“Get over here right now or no T.V.!”
“You will lose that ball for one day if you throw it again.”
“You better stop that right now. Do you want a spanking?”
“If you continue to argue with me, you will go to your room.”
Can you identify which of the above statements are threats and which ones are warnings?
If you said 1 and 3 are threats, you are right. So what is the big deal about threats? Are they really all that bad? How can they be bad if they sometimes work? Are threats different from warnings? Here we will explore the answers to these questions.
Are Threats Bad?
Before we can answer this, we need to define threats as they pertain to parenting.
Most often, threats:
- are said in haste with little fore thought
- are aimed at achieving instant results (ie: change in behavior)

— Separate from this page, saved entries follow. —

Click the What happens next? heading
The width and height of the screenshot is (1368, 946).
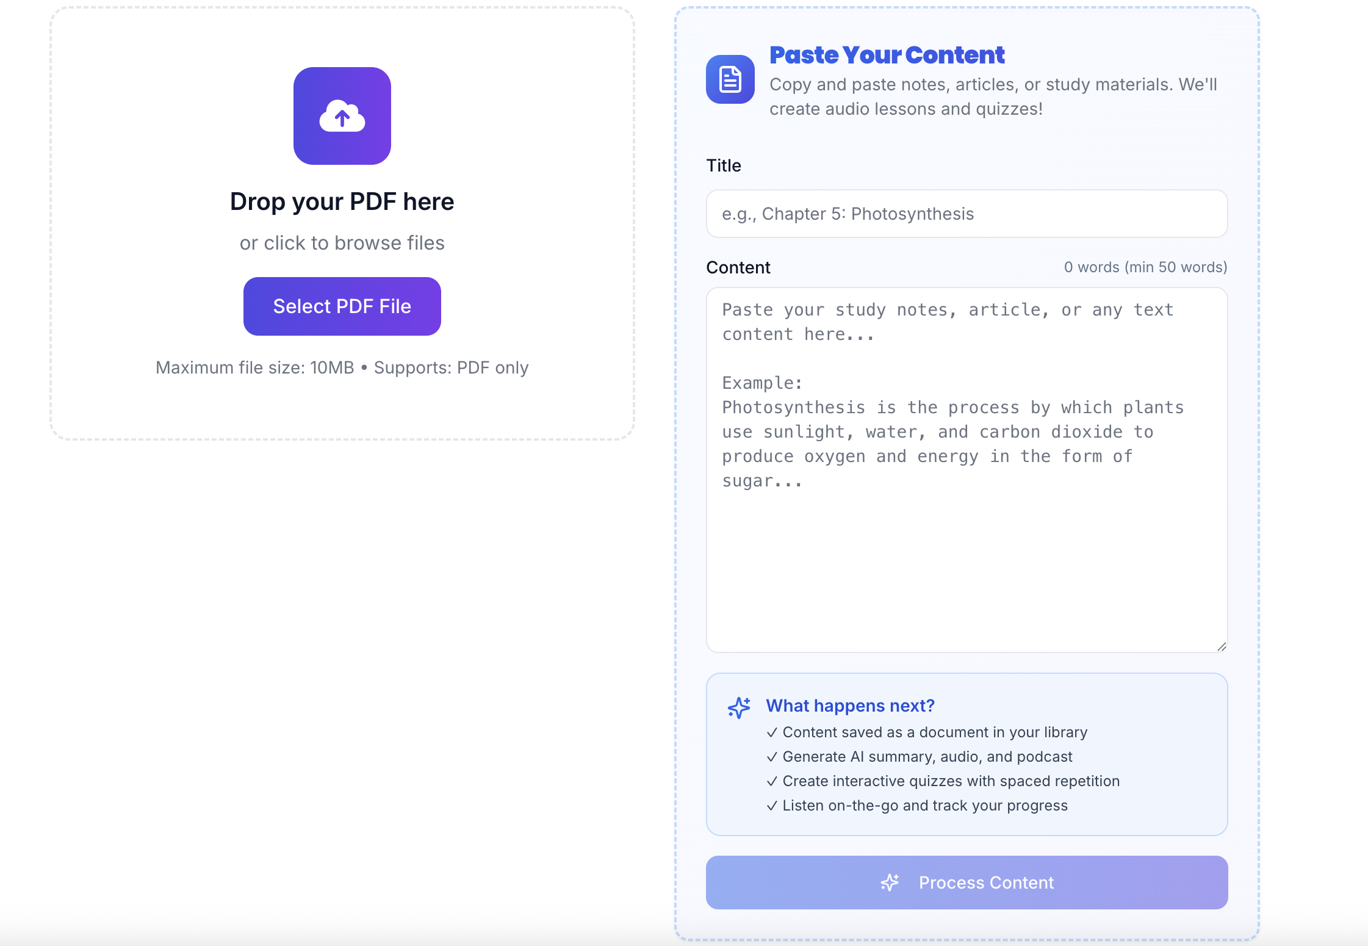click(850, 706)
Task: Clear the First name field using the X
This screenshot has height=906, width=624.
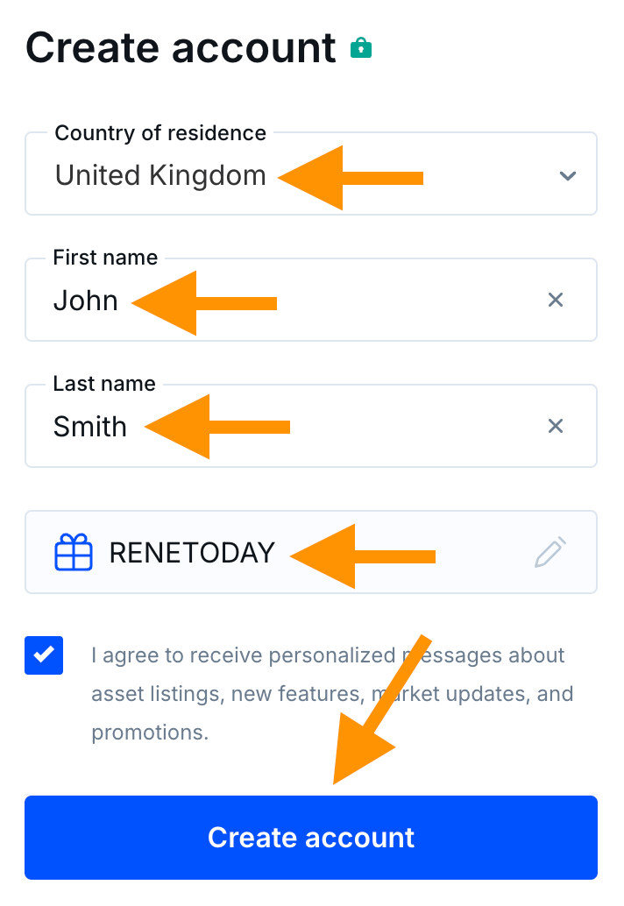Action: click(556, 300)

- stem from frustration, annoyance or anger of the parent
- are nothing more than empty words
- are not enforced
- are given by parents with no energy or desire to enforce
Threats versus Warnings
Here are some basic differences between threats and warnings.
- Threats seek instant gratification. Warnings maintain a bigger picture.
- Threats are used when parents feel out of control. Warnings are used by parents who feel calm and in control.
- Threats are often empty words. Warnings are followed up by actions.
- Threats do nothing to train the child. Warnings focus on training, even if things get worse before they get better.
- Threats are general. Warnings are specific.
- Threats are often said in a disrespectful or abrasive tone. Warnings are said calmly with little or no emotion.
- “We’re going to leave if you don’t knock it off.”
- “You’re going to get it when we get home.”
- “Keep acting like that. You’ll see what it gets you.”
- “You better clean up your room or I’m going to take it all away and throw it in the dumpster.”
- “If your room is not cleaned up by 5:00, you will not be able to go to Kelly’s tonight.”
- “Please sit still. If you don’t, you will get a time out.”
- “If you forget to put your bike away today, you will not be able to ride it for three days.”
- “Homework must be done before dinner. If not, no t.v. tonight.”
Think also on God’s model for us in His word. Over and over again, God warned His people of the consequences of disobedience through His prophets. His people were faced with a choice: turn away from their evil ways and obey or continue on the path of disobedience and suffer the consequences. When their hearts softened and they repented, God forgave. We can do the same.